CORONAVIRUS - La Valle d'Aosta si blinda: entra in vigore il blocco totale degli ingressi per i non residenti
AOSTA - Contro il coronavirus la Valle d'Aosta si blinda e chiude le porte ai non residenti. Non sarà più possibile raggiungere la Valle se non per tornare al proprio domicilio. E lo stesso vale in uscita con i turisti invitati ad andarsene a breve per non rimanere bloccati. Il divieto vale sia dai trafori, sia dai raccordi autostradali, compresa la A5 Torino-Aosta. Il presidente Renzo Testolin ha formato l'ordinanza che «ordina di evitare ogni spostamento delle persone in entrata verso il territorio regionale, salvo che per gli spostamenti motivati da indifferibili esigenze lavorative o situazioni di necessità, ovvero spostamenti di salute o per raggiungere la propria residenza». 
 
Il divieto riguarda anche l'uscita dalla Regione e sembra mirato ai turisti nelle seconde case che, nell'ultimo periodo, allo scoppiare dell'emergenza coronavirus, hanno preso d'assalto la Valle.

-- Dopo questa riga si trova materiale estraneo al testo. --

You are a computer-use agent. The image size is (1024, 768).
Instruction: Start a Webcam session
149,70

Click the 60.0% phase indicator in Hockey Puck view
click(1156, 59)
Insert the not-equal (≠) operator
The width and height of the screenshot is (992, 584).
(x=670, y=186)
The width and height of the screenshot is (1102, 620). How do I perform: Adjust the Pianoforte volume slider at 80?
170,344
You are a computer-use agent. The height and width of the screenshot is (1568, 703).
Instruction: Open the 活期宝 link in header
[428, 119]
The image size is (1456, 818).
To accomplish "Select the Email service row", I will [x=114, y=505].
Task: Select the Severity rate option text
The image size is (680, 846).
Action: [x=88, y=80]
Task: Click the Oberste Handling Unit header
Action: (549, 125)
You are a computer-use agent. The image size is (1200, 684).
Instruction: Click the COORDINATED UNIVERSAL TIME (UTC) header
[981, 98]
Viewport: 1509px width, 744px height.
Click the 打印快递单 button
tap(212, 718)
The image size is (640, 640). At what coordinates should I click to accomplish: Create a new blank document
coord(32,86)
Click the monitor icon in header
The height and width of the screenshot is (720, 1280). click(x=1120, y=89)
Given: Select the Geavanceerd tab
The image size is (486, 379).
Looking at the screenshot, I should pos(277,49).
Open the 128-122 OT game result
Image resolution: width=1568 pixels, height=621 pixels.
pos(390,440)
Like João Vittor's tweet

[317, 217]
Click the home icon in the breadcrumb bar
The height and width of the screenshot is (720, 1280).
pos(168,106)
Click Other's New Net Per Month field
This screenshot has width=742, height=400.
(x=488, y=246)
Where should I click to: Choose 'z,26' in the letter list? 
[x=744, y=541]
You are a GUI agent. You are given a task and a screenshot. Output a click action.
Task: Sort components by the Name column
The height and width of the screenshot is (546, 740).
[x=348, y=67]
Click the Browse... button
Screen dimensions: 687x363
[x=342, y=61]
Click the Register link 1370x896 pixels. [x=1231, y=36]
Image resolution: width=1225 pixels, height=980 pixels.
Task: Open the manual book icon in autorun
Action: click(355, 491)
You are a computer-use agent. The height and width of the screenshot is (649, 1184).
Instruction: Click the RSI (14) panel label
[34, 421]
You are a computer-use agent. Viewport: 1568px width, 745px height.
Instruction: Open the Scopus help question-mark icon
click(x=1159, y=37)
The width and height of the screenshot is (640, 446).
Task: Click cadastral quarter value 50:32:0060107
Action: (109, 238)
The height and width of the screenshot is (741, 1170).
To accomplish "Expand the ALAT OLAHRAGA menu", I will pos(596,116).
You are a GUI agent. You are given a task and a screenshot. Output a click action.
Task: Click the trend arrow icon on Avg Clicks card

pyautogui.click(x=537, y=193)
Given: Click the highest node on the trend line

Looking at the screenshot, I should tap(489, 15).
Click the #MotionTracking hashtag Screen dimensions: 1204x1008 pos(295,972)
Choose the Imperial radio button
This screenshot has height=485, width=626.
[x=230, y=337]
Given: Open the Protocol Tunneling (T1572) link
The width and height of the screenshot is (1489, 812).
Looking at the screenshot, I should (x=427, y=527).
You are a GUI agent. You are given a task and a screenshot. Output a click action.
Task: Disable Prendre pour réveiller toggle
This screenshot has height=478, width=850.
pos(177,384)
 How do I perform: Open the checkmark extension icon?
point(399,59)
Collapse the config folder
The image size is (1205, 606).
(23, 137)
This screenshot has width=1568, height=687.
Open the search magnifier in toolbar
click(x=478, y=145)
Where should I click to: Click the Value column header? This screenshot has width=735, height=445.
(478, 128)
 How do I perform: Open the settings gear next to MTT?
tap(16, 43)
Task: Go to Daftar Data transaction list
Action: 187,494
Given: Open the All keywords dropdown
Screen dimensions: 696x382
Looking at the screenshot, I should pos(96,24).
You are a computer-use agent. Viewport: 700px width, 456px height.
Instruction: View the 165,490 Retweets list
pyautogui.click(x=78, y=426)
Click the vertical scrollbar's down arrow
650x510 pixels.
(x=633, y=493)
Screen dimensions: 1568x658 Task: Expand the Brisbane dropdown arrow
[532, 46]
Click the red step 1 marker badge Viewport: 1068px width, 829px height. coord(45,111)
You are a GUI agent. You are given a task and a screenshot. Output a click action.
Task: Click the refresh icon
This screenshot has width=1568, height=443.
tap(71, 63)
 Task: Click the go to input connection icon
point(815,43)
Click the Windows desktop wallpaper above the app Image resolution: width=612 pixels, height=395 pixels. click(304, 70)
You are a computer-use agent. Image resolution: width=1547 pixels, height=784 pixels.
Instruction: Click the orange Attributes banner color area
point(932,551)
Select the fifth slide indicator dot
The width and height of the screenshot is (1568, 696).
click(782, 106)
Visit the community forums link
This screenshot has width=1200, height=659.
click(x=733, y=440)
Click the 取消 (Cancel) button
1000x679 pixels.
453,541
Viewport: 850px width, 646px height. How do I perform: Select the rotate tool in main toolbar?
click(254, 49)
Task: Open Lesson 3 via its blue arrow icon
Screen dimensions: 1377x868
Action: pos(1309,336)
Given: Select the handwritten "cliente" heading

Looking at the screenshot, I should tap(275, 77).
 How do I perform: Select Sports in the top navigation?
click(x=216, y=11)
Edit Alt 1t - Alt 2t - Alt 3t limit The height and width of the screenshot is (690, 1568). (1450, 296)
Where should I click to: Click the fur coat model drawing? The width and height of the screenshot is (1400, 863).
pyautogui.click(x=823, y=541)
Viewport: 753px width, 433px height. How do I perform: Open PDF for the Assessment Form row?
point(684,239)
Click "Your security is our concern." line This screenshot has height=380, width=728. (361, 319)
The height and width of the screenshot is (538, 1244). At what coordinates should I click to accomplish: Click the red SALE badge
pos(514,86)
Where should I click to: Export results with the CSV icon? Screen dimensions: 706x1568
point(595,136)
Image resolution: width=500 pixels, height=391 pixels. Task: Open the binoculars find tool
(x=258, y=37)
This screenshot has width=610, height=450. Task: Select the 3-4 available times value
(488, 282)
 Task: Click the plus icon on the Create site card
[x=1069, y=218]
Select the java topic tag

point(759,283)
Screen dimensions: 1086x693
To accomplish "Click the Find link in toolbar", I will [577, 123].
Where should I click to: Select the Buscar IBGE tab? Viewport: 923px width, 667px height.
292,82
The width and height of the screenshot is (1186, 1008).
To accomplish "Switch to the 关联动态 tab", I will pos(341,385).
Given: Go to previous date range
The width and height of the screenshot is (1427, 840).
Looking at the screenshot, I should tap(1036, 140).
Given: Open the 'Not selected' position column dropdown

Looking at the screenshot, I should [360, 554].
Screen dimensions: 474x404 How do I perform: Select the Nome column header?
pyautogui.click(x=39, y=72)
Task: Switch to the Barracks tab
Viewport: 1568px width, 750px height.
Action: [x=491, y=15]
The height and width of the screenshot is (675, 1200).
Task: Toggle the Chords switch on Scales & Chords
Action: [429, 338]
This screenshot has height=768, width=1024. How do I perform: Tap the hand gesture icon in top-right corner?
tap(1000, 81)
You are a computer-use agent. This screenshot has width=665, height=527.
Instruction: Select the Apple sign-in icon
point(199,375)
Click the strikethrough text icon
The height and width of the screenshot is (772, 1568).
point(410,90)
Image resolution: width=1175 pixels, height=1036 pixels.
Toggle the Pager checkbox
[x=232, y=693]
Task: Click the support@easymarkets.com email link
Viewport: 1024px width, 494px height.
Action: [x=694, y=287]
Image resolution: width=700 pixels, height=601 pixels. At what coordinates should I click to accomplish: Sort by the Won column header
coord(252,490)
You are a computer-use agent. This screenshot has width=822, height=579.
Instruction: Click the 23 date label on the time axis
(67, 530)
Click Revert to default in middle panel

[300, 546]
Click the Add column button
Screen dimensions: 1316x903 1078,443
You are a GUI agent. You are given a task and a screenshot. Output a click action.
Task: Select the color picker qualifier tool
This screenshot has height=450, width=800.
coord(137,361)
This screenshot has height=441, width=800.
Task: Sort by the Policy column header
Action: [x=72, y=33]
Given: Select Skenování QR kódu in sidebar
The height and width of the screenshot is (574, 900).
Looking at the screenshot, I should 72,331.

L'ordinanza, infatti, «ordina di evitare ogni spostamento delle persone in uscita dal territorio regionale, al di fuori della propria abitazione, salvo che per gli spostamenti motivati da indifferibili esigenze lavorative o situazioni di necessità, ovvero spostamenti per motivi di salute o per raggiungere la propria residenza, ovvero il rientro presso il proprio domicilio, la propria abitazione o la propria residenza».
 
Con i turisti è in corso una «battaglia» da giorni dal momento che si sono moltiplicati i casi di inosservanza delle regole dettate dal governo. Per questo l'ordinanza della Regione «invita i turisti, gli ospiti, i villeggianti e tutte le altre persone presenti sul territorio che non hanno la residenza in Valle d'Aosta a prendere in considerazione il rientro alla propria residenza, in funzione di una maggior garanzia di assistenza sanitaria».